■ **EXERCISE TEXT**:
Sure, sci-fi lurked around in the rock world for years, from David Bowie's famous Ziggy Stardust phase to that man from Mars who eats cars, guitars and bars from Blondie's "The Rapture." It's had chance to be specific, though, and blatantly name-check some of the genre's best franchises.
Song: "Doctorin' the Tardis" by The Timelords (1988)
Inspired By: Doctor Who
Beyond the Stars: The Timelords were an alter-ego offshoot of The KLF, who briefly took the name to release their mashup of the Doctor Who theme music and Gary Glitter's "Rock and Roll (Part Two)," peppering the song with occasional samples of Dalek voices in an acid-house tribute to the world's longest-running sci-fi television series. Inexplicably, it topped the British pop charts shortly after the single was released. And it did it all without a sexy travelling companion or a sonic screwdriver!
Geek Factor: Moderate. The KLF's acid-house legacy is enough to overcome the memories of those famously low-budget special effects from the British series.
Song: "Chewbacca" by Supernova (1993)
Inspired By: Star Wars
Beyond the Stars: The pop-punk trio's ode to the most famous wookiee in any galaxy surfaced in Kevin Smith's directorial debut, Clerks, but never made it onto a Supernova album, merging sludgy grunge guitar and bass tones with nerd-rock humor. When CBS tried to appropriate the name Supernova for a reality series of its own, the trio successfully sued the network to keep the name from going over to the dark side.
Geek Factor: Minimal. Clerks and George Lucas put wookiee love on the map.
Song: "What's On Your Mind (Pure Energy)" by Information Society (1988)
Inspired By: Star Trek
Beyond the Stars: Information Society's debut single broke out into the clubs in 1988 thanks largely to a pile of samples yanked from classic Star Trek episodes. The song's title stems from a line spoken by Mr. Spock (Leonard Nimoy) whose panache much eclipsed the band's use of hooks; Dr. McCoy (Deforest Kelley)'s voice also added to the trekkie furor. Thanks to a connection through fan Adam Nimoy, Leonard's son, the act was able to clear the considerable hurdles needed to clear the samples.

■ **RECORDED INFORMATION**:

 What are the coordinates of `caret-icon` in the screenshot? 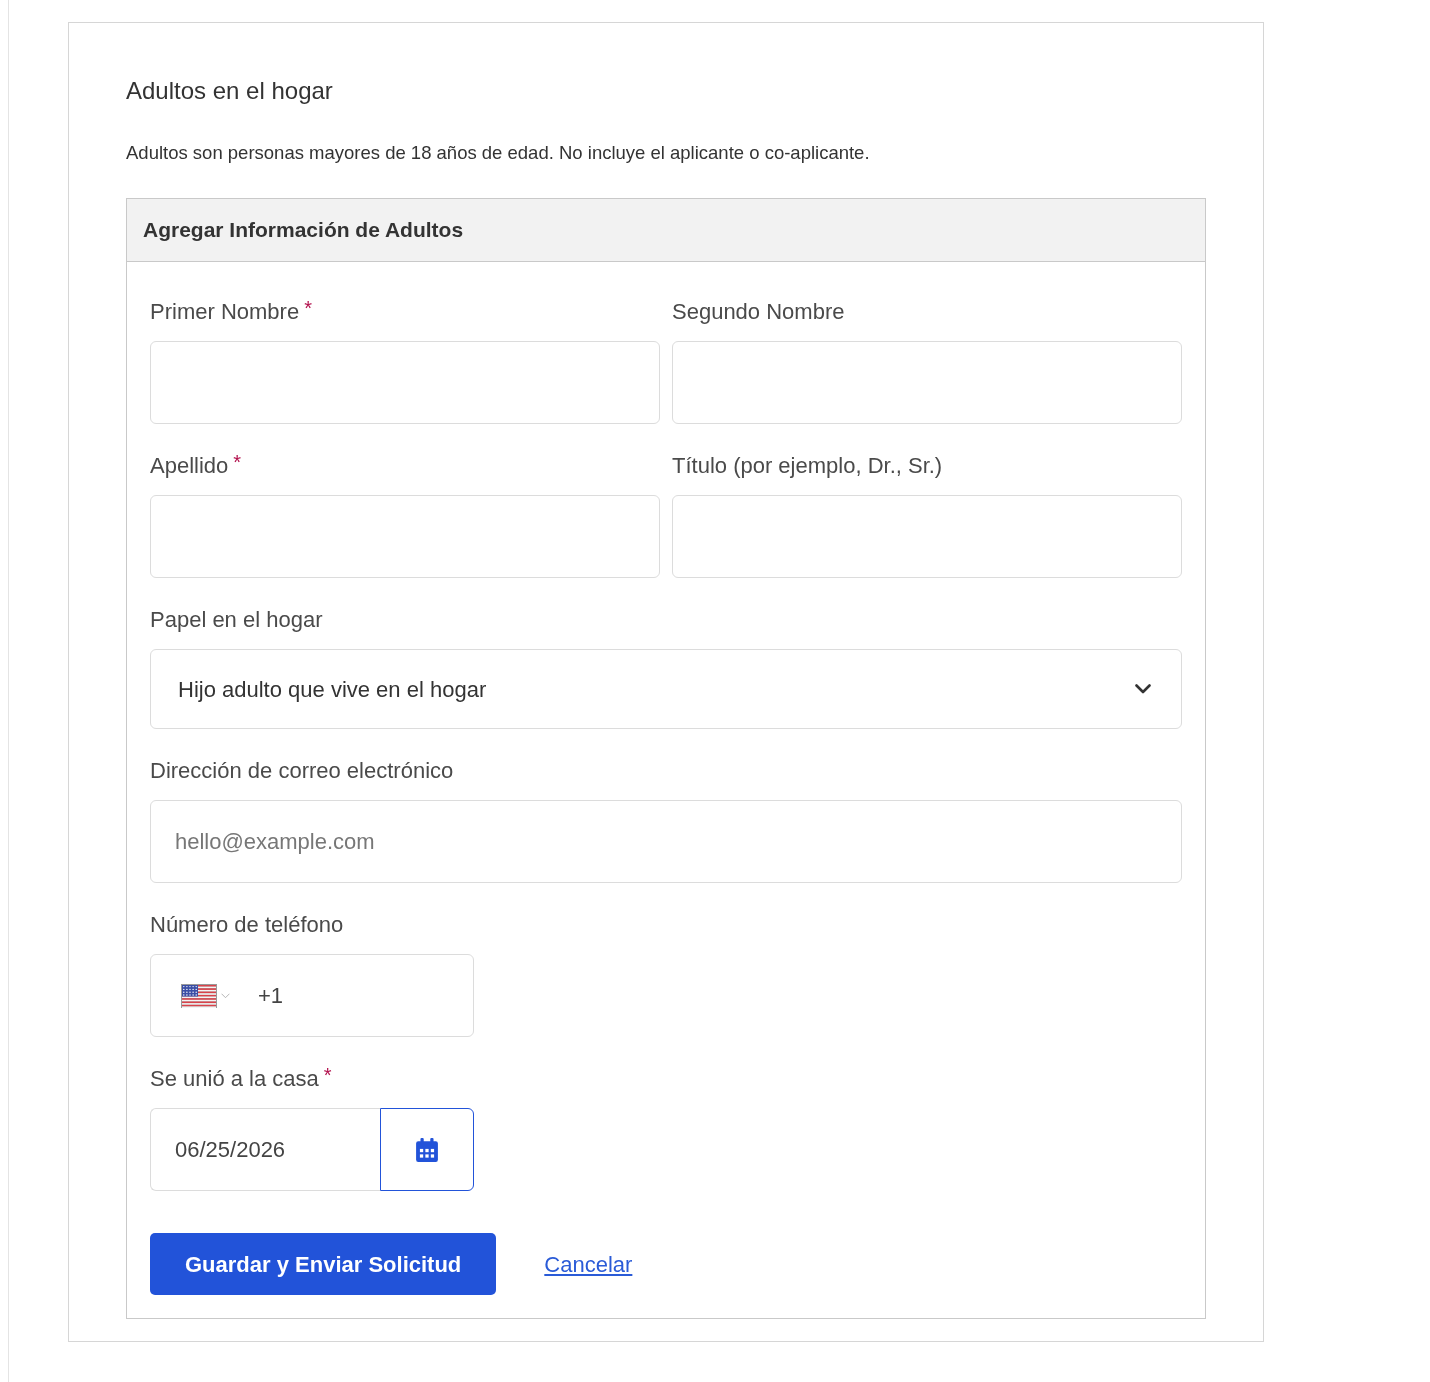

■ **EXERCISE REQUIREMENTS**:
Can you reproduce the sci-fi songs text in full, word for word? Work only from the sci-fi songs text and leave the material aside.

■ **COMPLETED TASK**:
Sure, sci-fi lurked around in the rock world for years, from David Bowie's famous Ziggy Stardust phase to that man from Mars who eats cars, guitars and bars from Blondie's "The Rapture." It's had chance to be specific, though, and blatantly name-check some of the genre's best franchises.
Song: "Doctorin' the Tardis" by The Timelords (1988)
Inspired By: Doctor Who
Beyond the Stars: The Timelords were an alter-ego offshoot of The KLF, who briefly took the name to release their mashup of the Doctor Who theme music and Gary Glitter's "Rock and Roll (Part Two)," peppering the song with occasional samples of Dalek voices in an acid-house tribute to the world's longest-running sci-fi television series. Inexplicably, it topped the British pop charts shortly after the single was released. And it did it all without a sexy travelling companion or a sonic screwdriver!
Geek Factor: Moderate. The KLF's acid-house legacy is enough to overcome the memories of those famously low-budget special effects from the British series.
Song: "Chewbacca" by Supernova (1993)
Inspired By: Star Wars
Beyond the Stars: The pop-punk trio's ode to the most famous wookiee in any galaxy surfaced in Kevin Smith's directorial debut, Clerks, but never made it onto a Supernova album, merging sludgy grunge guitar and bass tones with nerd-rock humor. When CBS tried to appropriate the name Supernova for a reality series of its own, the trio successfully sued the network to keep the name from going over to the dark side.
Geek Factor: Minimal. Clerks and George Lucas put wookiee love on the map.
Song: "What's On Your Mind (Pure Energy)" by Information Society (1988)
Inspired By: Star Trek
Beyond the Stars: Information Society's debut single broke out into the clubs in 1988 thanks largely to a pile of samples yanked from classic Star Trek episodes. The song's title stems from a line spoken by Mr. Spock (Leonard Nimoy) whose panache much eclipsed the band's use of hooks; Dr. McCoy (Deforest Kelley)'s voice also added to the trekkie furor. Thanks to a connection through fan Adam Nimoy, Leonard's son, the act was able to clear the considerable hurdles needed to clear the samples.